◆ Problem: In the records below, find the line holding "How do I perform: Click"; copy it and every line after it to the end, omitting all images.

◆ Items from a dataset:
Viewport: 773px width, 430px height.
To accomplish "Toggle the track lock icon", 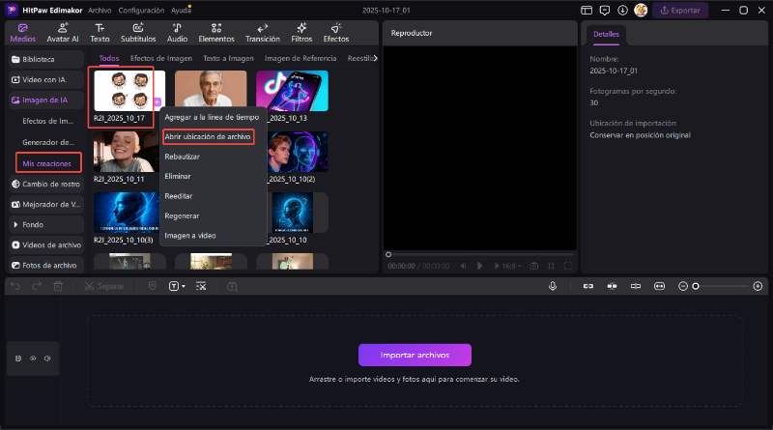I will tap(18, 358).
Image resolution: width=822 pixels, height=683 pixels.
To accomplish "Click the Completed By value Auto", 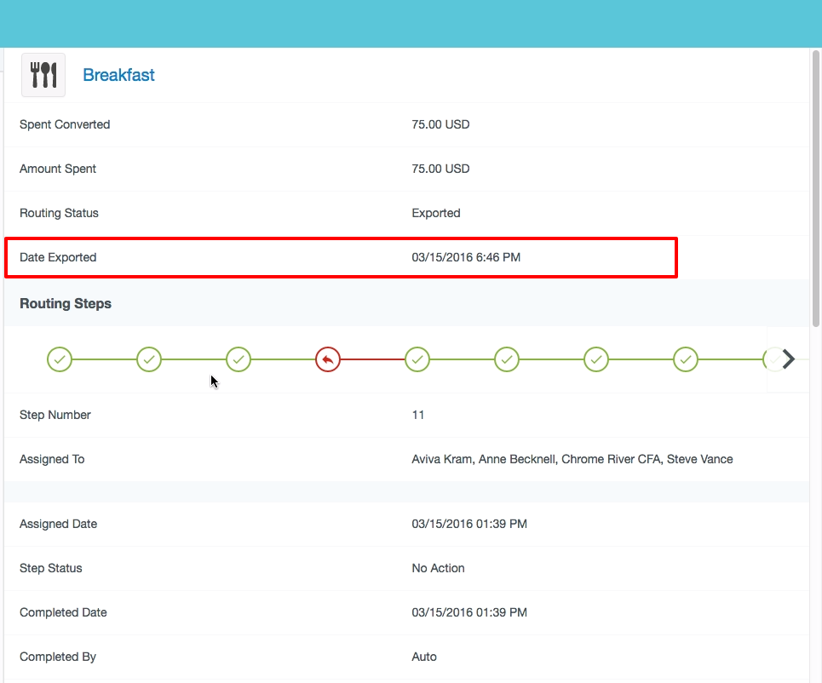I will [x=424, y=657].
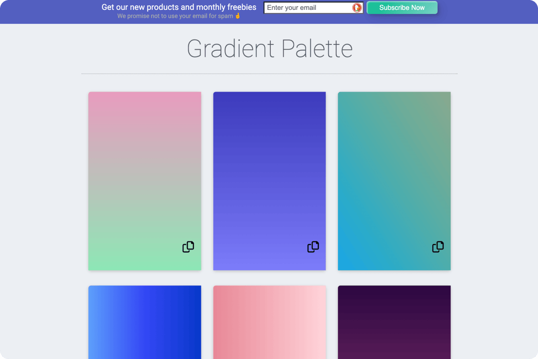This screenshot has width=538, height=359.
Task: Select the teal green diagonal gradient card
Action: point(394,181)
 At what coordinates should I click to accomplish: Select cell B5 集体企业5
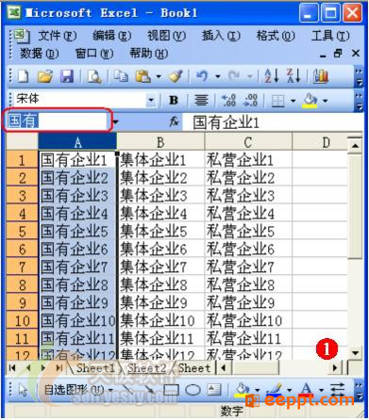(x=160, y=232)
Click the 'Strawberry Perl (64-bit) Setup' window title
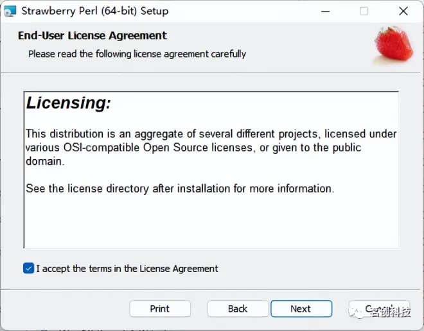Viewport: 424px width, 331px height. 95,11
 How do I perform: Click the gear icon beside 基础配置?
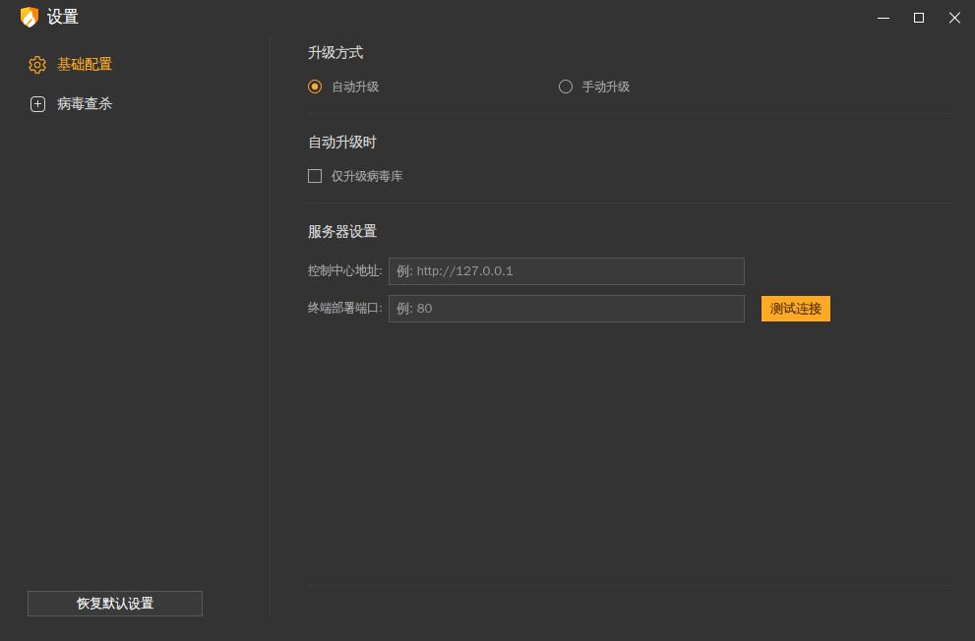point(37,65)
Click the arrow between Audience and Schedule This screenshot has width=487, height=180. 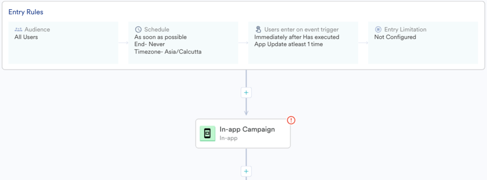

◆ Final answer:
 How do I perform: Click the gear icon beside 基础配置?
point(37,65)
Click the arrow between Audience and Schedule This screenshot has width=487, height=180. 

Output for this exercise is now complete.